▸ WHAT TO PRODUCE:
Copy the records word for word, starting at the line that contains "Click Newsletter cross in Kostenlos row" and ending at the line that contains "Add Nuttella And", with both of those lines included.

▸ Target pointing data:
+++
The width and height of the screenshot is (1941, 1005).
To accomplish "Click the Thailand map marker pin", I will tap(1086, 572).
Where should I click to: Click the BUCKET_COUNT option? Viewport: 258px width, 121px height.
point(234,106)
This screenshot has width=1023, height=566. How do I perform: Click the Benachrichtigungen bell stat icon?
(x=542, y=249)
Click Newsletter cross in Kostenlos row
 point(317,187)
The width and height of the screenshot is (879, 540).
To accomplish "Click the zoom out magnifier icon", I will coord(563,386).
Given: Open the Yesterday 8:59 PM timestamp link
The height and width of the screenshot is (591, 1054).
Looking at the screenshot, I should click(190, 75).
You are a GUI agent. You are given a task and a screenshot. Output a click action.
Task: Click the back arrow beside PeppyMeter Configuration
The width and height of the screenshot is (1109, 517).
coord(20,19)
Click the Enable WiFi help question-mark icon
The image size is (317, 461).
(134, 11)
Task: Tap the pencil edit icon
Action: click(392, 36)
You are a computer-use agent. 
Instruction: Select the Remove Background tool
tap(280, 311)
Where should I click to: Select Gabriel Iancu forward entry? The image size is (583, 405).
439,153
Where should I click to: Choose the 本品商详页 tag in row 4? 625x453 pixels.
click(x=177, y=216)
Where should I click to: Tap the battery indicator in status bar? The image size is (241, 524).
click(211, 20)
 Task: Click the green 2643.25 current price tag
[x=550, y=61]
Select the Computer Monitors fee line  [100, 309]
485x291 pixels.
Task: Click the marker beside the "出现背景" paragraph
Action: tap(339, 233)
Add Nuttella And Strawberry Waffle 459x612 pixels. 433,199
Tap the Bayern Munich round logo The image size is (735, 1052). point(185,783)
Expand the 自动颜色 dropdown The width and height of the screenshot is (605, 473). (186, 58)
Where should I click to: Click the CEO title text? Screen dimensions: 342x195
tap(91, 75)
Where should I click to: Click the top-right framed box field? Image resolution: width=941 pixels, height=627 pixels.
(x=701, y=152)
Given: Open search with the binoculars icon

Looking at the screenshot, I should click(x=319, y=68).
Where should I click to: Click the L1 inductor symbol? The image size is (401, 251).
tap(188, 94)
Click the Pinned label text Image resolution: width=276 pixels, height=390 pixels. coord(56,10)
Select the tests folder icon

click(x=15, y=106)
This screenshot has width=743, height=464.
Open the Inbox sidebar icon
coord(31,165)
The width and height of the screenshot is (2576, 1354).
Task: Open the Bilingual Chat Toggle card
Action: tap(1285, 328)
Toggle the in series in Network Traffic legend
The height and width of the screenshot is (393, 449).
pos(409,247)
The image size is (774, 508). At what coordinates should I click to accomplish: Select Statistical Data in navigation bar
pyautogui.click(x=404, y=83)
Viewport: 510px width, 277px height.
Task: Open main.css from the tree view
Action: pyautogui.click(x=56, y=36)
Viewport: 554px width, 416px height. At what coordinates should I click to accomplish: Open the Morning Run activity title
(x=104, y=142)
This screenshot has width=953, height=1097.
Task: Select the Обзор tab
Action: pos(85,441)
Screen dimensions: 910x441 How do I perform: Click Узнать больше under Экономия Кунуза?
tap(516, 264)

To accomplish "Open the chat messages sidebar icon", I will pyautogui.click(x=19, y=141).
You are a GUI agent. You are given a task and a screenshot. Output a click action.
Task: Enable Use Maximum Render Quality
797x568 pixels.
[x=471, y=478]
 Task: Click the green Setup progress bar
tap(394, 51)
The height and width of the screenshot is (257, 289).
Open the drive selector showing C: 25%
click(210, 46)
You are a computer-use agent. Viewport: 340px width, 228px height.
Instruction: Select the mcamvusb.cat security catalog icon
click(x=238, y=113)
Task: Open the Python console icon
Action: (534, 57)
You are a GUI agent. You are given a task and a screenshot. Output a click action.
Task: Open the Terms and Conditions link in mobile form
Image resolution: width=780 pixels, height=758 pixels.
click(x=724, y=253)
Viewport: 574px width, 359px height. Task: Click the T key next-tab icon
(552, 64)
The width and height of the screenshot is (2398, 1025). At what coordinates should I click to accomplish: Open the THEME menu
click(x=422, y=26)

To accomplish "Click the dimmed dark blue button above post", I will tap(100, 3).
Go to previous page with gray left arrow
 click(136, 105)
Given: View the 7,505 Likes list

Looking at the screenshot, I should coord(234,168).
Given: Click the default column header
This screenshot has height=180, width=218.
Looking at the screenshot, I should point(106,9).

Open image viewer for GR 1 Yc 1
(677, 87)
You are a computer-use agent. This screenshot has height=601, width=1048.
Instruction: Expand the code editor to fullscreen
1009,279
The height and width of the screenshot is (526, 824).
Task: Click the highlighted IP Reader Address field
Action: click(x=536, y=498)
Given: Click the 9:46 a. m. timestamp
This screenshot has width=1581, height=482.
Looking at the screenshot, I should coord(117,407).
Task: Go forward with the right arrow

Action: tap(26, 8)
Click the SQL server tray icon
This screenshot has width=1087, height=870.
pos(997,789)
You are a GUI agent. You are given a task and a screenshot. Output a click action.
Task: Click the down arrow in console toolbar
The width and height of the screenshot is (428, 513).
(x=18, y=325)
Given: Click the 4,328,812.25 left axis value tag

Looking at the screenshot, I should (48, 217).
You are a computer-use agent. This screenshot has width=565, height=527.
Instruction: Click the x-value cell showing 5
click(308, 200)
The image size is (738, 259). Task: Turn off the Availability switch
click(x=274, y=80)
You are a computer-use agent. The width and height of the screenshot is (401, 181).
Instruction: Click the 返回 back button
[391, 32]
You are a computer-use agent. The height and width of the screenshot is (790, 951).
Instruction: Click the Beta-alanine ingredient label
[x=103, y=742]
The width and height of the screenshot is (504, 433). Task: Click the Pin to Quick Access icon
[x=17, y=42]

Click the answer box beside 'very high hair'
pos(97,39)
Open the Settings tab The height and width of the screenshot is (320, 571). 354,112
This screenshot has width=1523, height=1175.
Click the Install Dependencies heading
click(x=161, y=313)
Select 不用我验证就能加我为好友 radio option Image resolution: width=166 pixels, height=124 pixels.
+++
▸ SOLUTION FOR THIS TASK:
Click Newsletter cross in Kostenlos row
 point(317,187)
The width and height of the screenshot is (879, 540).
To accomplish "Click the zoom out magnifier icon", I will coord(563,386).
Given: Open the Yesterday 8:59 PM timestamp link
The height and width of the screenshot is (591, 1054).
Looking at the screenshot, I should click(190, 75).
You are a GUI agent. You are given a task and a screenshot. Output a click action.
Task: Click the back arrow beside PeppyMeter Configuration
The width and height of the screenshot is (1109, 517).
coord(20,19)
Click the Enable WiFi help question-mark icon
The image size is (317, 461).
(134, 11)
Task: Tap the pencil edit icon
Action: click(392, 36)
You are a computer-use agent. 
Instruction: Select the Remove Background tool
tap(280, 311)
Where should I click to: Select Gabriel Iancu forward entry? The image size is (583, 405).
439,153
Where should I click to: Choose the 本品商详页 tag in row 4? 625x453 pixels.
click(x=177, y=216)
Where should I click to: Tap the battery indicator in status bar? The image size is (241, 524).
click(211, 20)
 Task: Click the green 2643.25 current price tag
[x=550, y=61]
Select the Computer Monitors fee line  [100, 309]
485x291 pixels.
Task: Click the marker beside the "出现背景" paragraph
Action: tap(339, 233)
Add Nuttella And Strawberry Waffle 459x612 pixels. 433,199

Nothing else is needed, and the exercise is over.